Do any lines in the data below contain "will"? If so, copy every one of them.

▶ Input
----
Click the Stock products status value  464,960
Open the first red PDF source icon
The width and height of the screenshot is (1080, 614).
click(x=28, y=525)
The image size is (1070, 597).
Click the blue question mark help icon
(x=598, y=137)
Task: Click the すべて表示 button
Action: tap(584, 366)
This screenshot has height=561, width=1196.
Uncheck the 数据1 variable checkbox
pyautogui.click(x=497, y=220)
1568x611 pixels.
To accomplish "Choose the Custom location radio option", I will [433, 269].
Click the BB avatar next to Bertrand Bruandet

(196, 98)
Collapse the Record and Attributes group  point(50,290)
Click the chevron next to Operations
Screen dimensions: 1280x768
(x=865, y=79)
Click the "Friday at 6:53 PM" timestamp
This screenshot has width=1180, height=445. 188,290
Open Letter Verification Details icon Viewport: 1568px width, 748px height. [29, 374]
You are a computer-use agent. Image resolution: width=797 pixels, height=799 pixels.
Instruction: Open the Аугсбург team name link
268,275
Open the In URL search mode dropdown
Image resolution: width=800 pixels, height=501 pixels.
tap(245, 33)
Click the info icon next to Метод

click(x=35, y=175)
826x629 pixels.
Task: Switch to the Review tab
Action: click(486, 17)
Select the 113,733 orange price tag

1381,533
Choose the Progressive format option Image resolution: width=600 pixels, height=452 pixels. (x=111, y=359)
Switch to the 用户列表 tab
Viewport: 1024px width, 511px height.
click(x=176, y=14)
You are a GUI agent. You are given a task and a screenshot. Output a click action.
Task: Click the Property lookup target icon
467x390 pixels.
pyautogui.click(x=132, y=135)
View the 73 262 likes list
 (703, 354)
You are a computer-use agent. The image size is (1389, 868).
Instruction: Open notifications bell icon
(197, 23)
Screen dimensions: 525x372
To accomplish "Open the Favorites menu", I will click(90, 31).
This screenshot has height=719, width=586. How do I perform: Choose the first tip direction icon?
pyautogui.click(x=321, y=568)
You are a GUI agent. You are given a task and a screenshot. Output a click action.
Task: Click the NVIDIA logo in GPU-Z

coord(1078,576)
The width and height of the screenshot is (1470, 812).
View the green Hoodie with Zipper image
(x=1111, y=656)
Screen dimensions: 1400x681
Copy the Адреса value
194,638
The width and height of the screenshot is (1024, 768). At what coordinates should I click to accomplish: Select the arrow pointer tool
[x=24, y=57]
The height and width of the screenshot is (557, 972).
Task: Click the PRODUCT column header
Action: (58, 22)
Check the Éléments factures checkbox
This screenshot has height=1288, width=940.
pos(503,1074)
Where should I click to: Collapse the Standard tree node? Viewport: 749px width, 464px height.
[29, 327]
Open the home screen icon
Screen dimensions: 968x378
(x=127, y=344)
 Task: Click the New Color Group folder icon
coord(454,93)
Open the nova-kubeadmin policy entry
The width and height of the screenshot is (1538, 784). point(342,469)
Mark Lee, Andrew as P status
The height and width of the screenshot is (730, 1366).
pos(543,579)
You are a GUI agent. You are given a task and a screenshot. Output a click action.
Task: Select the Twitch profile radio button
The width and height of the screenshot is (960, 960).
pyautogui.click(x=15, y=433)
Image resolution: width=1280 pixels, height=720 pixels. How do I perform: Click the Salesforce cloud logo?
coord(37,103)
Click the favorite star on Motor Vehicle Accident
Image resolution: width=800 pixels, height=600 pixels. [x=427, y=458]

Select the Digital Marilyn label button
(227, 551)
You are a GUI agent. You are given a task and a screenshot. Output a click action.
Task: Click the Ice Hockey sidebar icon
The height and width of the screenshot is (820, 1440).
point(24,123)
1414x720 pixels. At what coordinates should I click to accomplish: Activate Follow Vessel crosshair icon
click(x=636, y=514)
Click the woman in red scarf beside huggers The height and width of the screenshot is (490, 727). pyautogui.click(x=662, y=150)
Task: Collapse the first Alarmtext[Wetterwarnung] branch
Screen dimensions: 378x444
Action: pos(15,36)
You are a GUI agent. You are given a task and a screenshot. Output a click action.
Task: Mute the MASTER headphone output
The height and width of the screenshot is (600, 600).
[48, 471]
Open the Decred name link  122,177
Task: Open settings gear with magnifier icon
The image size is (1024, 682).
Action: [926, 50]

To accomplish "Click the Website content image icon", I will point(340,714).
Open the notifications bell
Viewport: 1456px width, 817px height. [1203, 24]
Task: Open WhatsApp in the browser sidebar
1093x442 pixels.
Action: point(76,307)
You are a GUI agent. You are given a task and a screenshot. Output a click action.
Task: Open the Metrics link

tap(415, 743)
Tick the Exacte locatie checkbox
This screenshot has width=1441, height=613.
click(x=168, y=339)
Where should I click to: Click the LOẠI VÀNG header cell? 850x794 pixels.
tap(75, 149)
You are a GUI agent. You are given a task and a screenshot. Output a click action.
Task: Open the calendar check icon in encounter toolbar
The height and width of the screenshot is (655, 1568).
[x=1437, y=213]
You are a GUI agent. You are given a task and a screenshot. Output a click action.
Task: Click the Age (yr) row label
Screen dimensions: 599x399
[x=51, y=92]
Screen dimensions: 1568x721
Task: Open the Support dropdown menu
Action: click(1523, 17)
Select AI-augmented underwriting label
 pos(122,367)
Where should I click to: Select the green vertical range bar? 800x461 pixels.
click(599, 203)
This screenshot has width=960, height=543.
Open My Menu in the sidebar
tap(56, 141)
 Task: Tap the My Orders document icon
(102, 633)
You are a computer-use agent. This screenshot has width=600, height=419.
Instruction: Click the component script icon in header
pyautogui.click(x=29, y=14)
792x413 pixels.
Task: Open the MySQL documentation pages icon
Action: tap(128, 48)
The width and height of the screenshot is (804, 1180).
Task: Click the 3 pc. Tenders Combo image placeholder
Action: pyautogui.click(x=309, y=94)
----
▶ Exercise solution
To accomplish "Choose the Custom location radio option", I will [433, 269].
To accomplish "Open the Favorites menu", I will click(90, 31).
To accomplish "Click the Website content image icon", I will point(340,714).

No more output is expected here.